A família - silencioso horário das refeições


Meu sogro dissera: "Plantamos 20 mil pés de café há cinco anos. A partir deste ano está dando muito fruto. São frutinhas vermelhas muito bonitas". E eu, na minha imaginação tinha um cafezal extenso que se perdia no horizonte. Mas na realidade eram montanhas e montanhas com plantação de café.

A família era composta dos meus sogros e mais sete filhos, sendo o meu marido o mais velho. Minha sogra continuava mantendo, mesmo aqui no Brasil, a postura de uma esposa de capitão e por isso não se dispunha de modo algum a cuidar dos afazeres domésticos. Orgulhava-se, contando-me que no Japão todos os seus sete filhos tinham sido criados por amas. Quanto a mim, vindo de uma família simples de lavradores a um lar onde se valorizava fortemente a hierarquia militar, não podia esperar boa acolhida. Só então pude compreender a fundo porque minha mãe chorava e procurou me dissuadir. Como sofri e como me arrependi! Mas, pensando em minha mãe e na minha irmã que me escreviam dizendo que a comida nem passava pela garganta de preocupação e em meu pai que deveria estar sofrendo muito mais, como poderia eu agora lhes escrever, queixando-me da minha situação?

Preocupado com sua filha na distante e desconhecida terra estrangeira, meu pai mandava-me por via marítima, duas vezes por mês, um relato em forma de diário de tudo que acontecia na família. Após a Segunda Guerra Mundial até vir a falecer, papai passou a enviar-me esses diários por via aérea uma vez por semana e desde a sua morte, até os dias de hoje, meu irmão mais novo vem enviando notícias da terra natal.
════════════════════
**Instruções das tarefas:**
(a) No relato sobre a família, por que a sogra não se dispunha a cuidar dos afazeres domésticos? Responda em uma a três frases.
(b) Como ficaria, em forma de lista e com os fatos principais, o parágrafo do relato sobre a família que começa com "Preocupado com sua filha"?
(c) Dê continuidade ao relato sobre a família a partir do ponto em que ele termina.
Os registros não têm relação com o relato sobre a família.

**Registros de dados:**
════════════════════
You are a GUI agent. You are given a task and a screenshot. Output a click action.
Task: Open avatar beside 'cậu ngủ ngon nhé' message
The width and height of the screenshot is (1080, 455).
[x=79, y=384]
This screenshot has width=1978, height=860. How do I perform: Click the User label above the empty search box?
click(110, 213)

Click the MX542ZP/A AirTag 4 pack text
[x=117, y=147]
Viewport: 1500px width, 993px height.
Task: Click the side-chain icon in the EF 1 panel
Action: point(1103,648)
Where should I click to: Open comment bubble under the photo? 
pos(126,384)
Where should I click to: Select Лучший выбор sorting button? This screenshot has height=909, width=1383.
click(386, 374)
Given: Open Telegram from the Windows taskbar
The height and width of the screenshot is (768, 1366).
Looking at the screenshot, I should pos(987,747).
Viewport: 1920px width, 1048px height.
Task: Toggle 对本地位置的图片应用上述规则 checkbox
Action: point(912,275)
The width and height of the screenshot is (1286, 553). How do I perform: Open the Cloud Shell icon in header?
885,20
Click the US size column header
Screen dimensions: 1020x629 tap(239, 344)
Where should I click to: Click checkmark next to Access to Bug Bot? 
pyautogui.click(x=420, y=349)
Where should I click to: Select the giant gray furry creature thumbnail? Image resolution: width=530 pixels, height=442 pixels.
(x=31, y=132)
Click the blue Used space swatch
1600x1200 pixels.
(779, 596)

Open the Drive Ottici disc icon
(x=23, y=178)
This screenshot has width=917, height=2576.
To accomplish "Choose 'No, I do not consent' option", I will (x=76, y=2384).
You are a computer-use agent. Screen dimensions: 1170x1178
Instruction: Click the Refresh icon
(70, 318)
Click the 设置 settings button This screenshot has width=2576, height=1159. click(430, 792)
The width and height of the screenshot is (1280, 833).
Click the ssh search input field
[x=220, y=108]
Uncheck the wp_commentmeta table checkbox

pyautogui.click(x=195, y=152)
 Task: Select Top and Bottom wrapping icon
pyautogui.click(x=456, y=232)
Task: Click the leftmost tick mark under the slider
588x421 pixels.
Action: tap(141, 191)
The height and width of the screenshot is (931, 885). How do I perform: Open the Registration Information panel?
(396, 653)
════════════════════
**Resultados do exercício:**
(a) Porque, mesmo no Brasil, ela continuava mantendo a postura de uma esposa de capitão. Ela se orgulhava de que, no Japão, seus sete filhos tinham sido criados por amas.

(b)
- Preocupado com a filha na terra estrangeira, o pai lhe enviava por via marítima, duas vezes por mês, um relato em forma de diário sobre tudo o que acontecia na família.
- Após a Segunda Guerra Mundial e até falecer, passou a enviar esses diários por via aérea, uma vez por semana.
- Desde a morte do pai até hoje, o irmão mais novo envia notícias da terra natal.

(c)
Meu sogro parecia considerar que o lar era a continuação da vida militar. Somente dava ordens, sem nos consultar em nada. As ordens do superior tinham de ser sempre obedecidas. Se alguém o contrariasse com uma frase que fosse, caíam "raios e trovões" sobre as nossas cabeças.

Por isso os filhos apenas cumprimentavam os pais pela manhã e antes de se deitarem. Durante as refeições todos permaneciam calados do início ao fim e, ao terminarem, retiravam-se. Minha sogra saía sempre para algum lugar após o café da manhã e só retornava ao entardecer. Vivia me perguntando se nessa família existia o amor conjugal, o amor entre pais e filhos e entre os irmãos. Tendo sido criada numa família harmoniosa e ajustada, não conseguia entender este tipo de relacionamento.

Haviam transcorrido três meses quando percebi que estava grávida. Não havia na localidade nem médico nem parteira. Ao pensar na criança que estava para nascer nesse lugar tão isolado, não sabia se deveria me alegrar ou não. Sentia só angústia e ansiedade. Entretanto, procurei pensar que talvez a vinda da criança fizesse nascer um pouco de calor humano e esperança na família. Rezava para que a criança trouxesse felicidade ao lar. Esforçava-me para manter-me aparentemente feliz.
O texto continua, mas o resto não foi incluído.